"""
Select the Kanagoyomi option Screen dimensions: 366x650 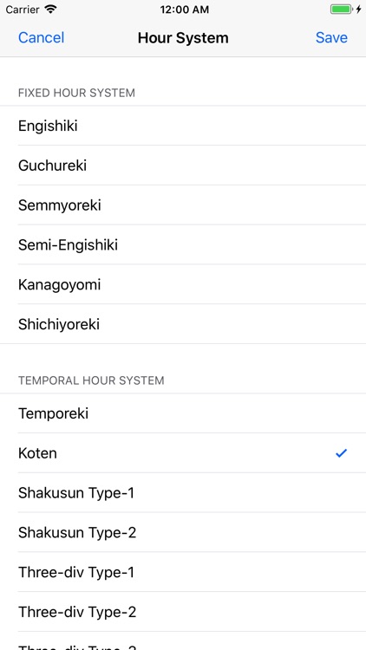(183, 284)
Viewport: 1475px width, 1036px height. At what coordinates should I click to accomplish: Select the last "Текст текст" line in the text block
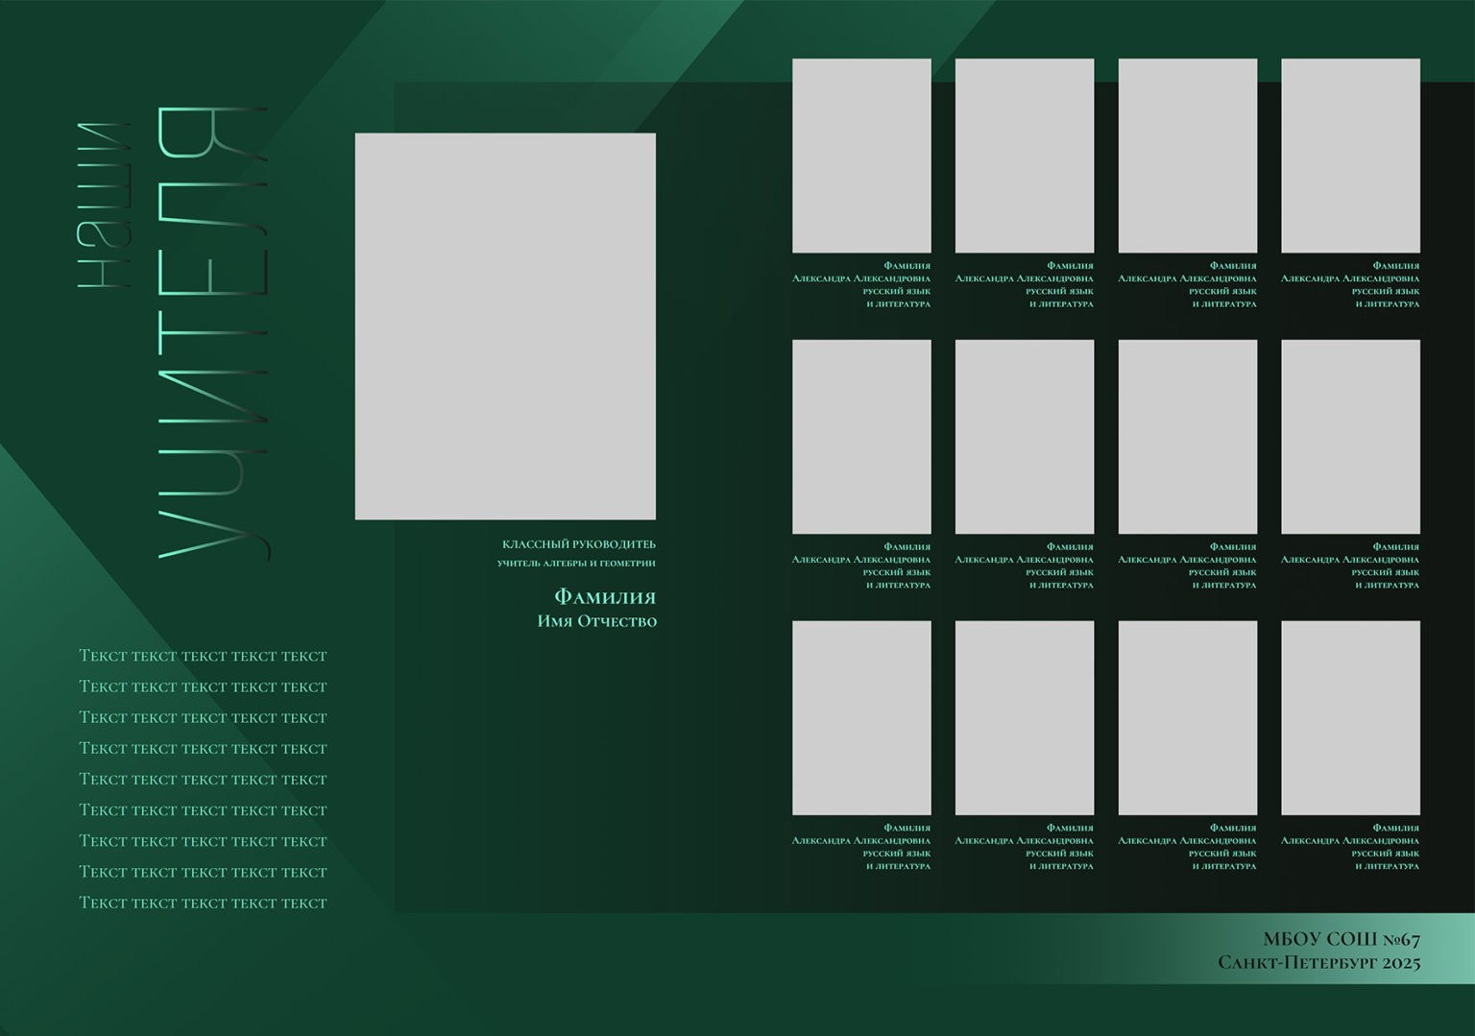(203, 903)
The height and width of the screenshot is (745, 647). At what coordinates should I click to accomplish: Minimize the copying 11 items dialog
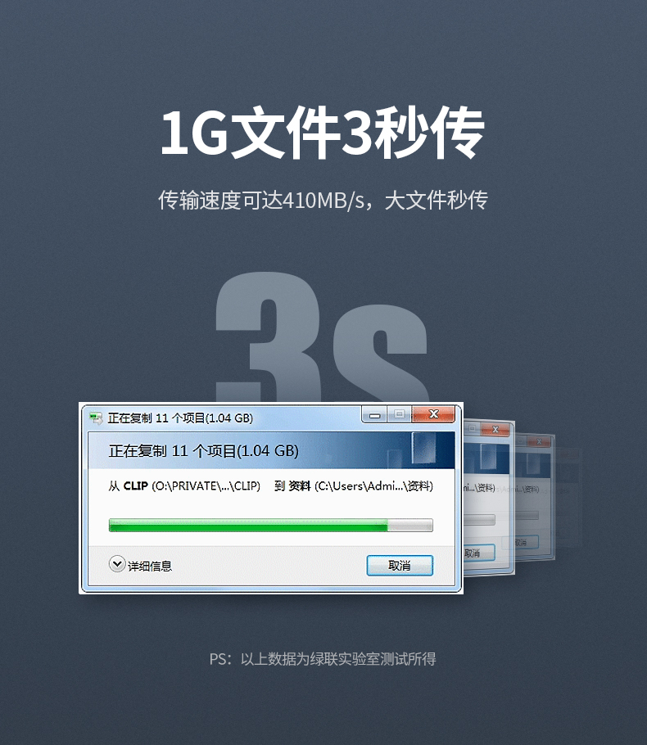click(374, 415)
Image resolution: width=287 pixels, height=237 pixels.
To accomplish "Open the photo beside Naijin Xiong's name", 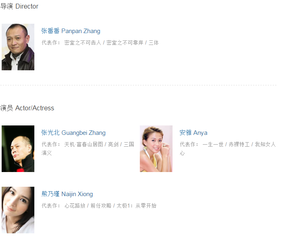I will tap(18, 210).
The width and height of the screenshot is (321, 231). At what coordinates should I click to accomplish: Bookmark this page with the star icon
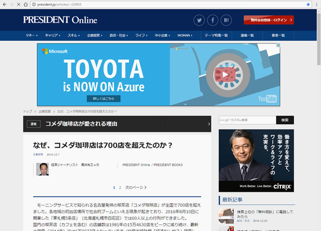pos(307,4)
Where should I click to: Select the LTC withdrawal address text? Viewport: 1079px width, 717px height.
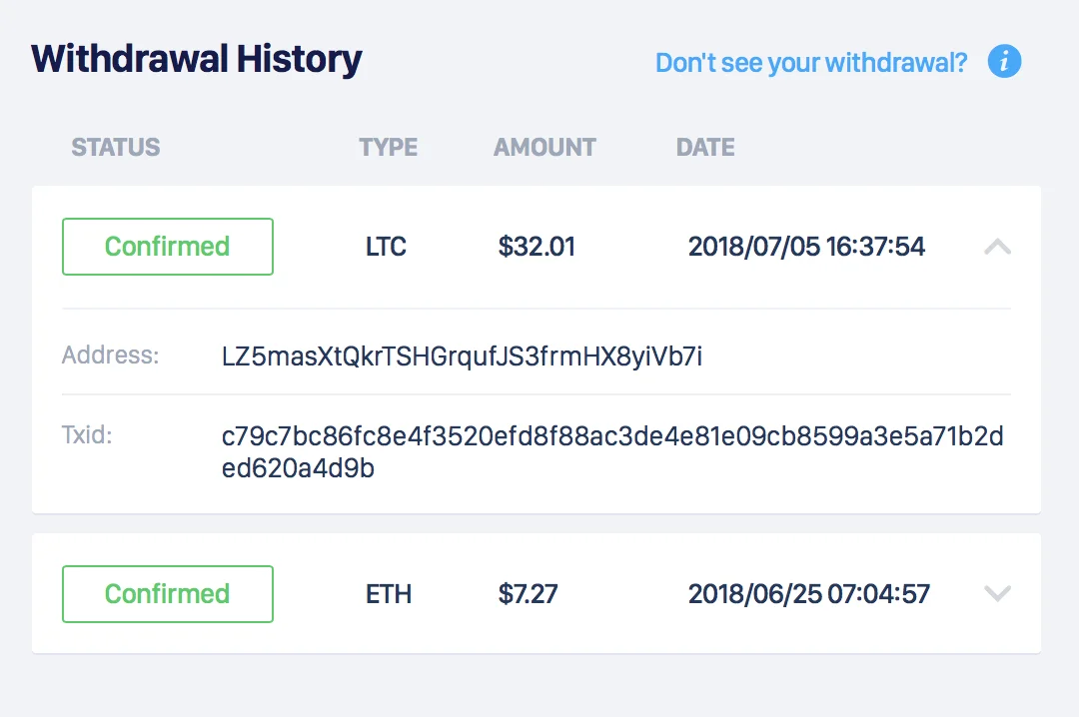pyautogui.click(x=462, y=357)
"""
"""
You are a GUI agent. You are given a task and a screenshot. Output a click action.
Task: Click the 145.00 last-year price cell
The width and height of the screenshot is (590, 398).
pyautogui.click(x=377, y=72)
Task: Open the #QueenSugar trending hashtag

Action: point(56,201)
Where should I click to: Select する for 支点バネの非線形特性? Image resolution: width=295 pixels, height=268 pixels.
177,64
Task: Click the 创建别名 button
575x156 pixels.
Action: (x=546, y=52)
"""
"""
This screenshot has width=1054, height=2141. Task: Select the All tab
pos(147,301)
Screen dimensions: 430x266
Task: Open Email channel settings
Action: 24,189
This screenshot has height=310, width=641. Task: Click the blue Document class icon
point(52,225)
"""
_WHAT YOU WILL DO_
From the records above, extract the lines from the one holding "The height and" through the one holding "Image resolution: width=287", word for word; omit the pictures.

_RESULT FOR THIS TASK_
The height and width of the screenshot is (745, 647). At what coordinates should I click to accomplish: Minimize the copying 11 items dialog
click(374, 415)
Image resolution: width=287 pixels, height=237 pixels.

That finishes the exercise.